Survivor: The Amazon has fared pretty well in the ratings in this its seventh incarnation. After a Feb. 20 episode with ratings of 13.5/20 and 23.33 million households - the highest ratings for a regular season episode since Survivor: Marquesas in March 2002 - it also earned its highest adults 18-49 rating since Survivor: Thailand premiered in September 2002. Last week's Survivor: The Amazon ranked 11th in the primetime Nielsens, with a 10.8/18 and 11.5 million viewers.

Probst said that from his perspective, Survivor: The Amazon, has been one of the CBS franchise's best seasons. "It's hard to ever quantify why but I think a lot of it has to do with the good characters lasting deep into the show," he said. He said that every series, there are three to five people who could function as heroines or villains or bring sex appeal and romance to Survivor if they last long enough. He said that this time around - with Rob, Heidi, Jenna, Matthew and Butch - there are compelling qualities to each, although he didn't think in the beginning that at least four of them would make it to the final four.

He said that the producers were pleased that the battle lines divided by gender had worked well - despite some nail-biting before shooting began - and disputed some of the critics' charges about unscripted (or reality) television. "We don't put words in anybody's mouth," Probst said. He said that, in the case of the two women volunteering to strip for access to peanut butter and chocolate, he was a "victim of editing" because the final cut seemed to make it seem like he couldn't serve the goodies fast enough when he said he let the contestants have 45 minutes to think about it first.
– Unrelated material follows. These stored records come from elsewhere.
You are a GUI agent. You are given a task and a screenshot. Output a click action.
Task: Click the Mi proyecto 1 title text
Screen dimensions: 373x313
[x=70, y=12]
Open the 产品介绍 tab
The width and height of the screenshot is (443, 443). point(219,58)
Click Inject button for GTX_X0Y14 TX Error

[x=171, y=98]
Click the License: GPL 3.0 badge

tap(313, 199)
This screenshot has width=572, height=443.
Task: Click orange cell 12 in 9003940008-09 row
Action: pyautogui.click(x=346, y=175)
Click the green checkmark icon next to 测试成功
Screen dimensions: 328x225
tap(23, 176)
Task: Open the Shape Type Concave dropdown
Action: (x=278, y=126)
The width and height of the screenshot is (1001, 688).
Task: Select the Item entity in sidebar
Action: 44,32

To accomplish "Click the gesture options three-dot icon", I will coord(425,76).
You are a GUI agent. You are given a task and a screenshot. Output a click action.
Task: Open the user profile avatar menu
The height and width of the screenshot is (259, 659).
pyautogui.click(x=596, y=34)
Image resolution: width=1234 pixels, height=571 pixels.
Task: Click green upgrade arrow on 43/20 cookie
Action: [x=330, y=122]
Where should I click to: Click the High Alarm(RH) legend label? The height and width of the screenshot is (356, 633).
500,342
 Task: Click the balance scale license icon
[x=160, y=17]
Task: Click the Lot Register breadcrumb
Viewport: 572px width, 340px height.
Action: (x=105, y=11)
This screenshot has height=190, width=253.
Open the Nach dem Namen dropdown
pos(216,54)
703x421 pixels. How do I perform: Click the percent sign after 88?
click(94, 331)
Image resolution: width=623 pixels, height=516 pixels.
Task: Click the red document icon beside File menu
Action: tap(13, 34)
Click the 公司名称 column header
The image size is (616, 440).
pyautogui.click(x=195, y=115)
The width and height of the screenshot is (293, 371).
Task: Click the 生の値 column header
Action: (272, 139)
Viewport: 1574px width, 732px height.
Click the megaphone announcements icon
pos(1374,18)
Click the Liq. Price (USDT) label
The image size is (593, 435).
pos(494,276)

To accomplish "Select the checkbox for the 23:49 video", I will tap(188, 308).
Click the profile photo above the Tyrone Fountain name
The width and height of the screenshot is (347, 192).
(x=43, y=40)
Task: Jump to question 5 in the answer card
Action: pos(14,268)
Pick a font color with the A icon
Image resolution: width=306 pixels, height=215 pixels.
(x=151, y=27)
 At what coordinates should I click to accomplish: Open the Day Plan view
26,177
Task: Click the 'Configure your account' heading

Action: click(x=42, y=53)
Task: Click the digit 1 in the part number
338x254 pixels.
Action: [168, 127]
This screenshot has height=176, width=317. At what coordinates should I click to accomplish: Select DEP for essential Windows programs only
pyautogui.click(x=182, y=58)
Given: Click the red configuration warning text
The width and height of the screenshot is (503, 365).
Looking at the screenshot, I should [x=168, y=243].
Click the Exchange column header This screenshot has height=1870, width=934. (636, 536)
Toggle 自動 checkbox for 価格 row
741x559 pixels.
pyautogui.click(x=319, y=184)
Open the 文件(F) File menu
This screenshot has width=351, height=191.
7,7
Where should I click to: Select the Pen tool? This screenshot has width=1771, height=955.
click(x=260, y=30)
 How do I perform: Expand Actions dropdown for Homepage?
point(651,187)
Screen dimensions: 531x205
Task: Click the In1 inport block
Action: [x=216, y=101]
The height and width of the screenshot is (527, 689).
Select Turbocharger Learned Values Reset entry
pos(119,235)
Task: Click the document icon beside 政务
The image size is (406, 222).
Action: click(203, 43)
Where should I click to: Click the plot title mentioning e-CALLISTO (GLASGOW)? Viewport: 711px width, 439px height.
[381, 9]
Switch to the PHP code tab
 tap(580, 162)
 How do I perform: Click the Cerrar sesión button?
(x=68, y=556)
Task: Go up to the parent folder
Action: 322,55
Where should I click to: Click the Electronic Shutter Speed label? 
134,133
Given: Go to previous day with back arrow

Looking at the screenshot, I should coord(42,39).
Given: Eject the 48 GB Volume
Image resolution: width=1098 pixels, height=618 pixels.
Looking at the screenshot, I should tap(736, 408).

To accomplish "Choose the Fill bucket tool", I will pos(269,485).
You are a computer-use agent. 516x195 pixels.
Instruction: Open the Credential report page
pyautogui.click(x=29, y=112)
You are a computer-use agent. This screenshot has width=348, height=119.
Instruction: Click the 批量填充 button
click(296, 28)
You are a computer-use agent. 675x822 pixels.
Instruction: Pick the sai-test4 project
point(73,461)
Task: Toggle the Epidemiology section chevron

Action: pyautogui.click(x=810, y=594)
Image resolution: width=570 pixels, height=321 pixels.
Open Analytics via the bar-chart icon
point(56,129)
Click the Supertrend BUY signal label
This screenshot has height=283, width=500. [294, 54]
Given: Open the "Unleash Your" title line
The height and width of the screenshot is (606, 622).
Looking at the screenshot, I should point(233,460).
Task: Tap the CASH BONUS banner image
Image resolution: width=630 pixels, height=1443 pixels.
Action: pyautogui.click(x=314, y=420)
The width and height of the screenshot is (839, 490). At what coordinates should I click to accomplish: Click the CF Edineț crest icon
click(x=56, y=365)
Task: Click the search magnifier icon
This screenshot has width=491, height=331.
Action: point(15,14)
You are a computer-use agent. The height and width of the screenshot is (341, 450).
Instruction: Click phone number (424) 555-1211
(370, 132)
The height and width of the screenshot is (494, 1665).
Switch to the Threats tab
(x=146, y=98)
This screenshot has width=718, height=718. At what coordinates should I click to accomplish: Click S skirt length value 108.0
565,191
Probst does understand how some contestants could get upset by what ends up on the air. "It's hard for your entire essence to be filmed for 39 days" 24 hours a day, seven days a week," he said. "They're miserable, you do get in bad moods ... And we use them, and we tease them and we make sure we're in big fat close-ups ... That's the social politics of the show."

Speaking specifically about the reunion show that will be broadcast live from New York's Central Park after Sunday's final episode, Probst said that he isn't obligated to give everyone a fair chance to talk about what happened and wavered on whether he would try. "I'm going with the show that's entertaining," he said.

He declined to discuss specifics on what the next run of Survivor was going to look like, although he said that the producers are constantly trying to find ways to fool the increasingly-savvy contestants. He paid homage to another hit unscripted show on rival network Fox, American Idol. He said he's curious to see what happens and "how it's going to find its legs," saying that American Idol is in the same situation that Survivor was after the Australian episodes.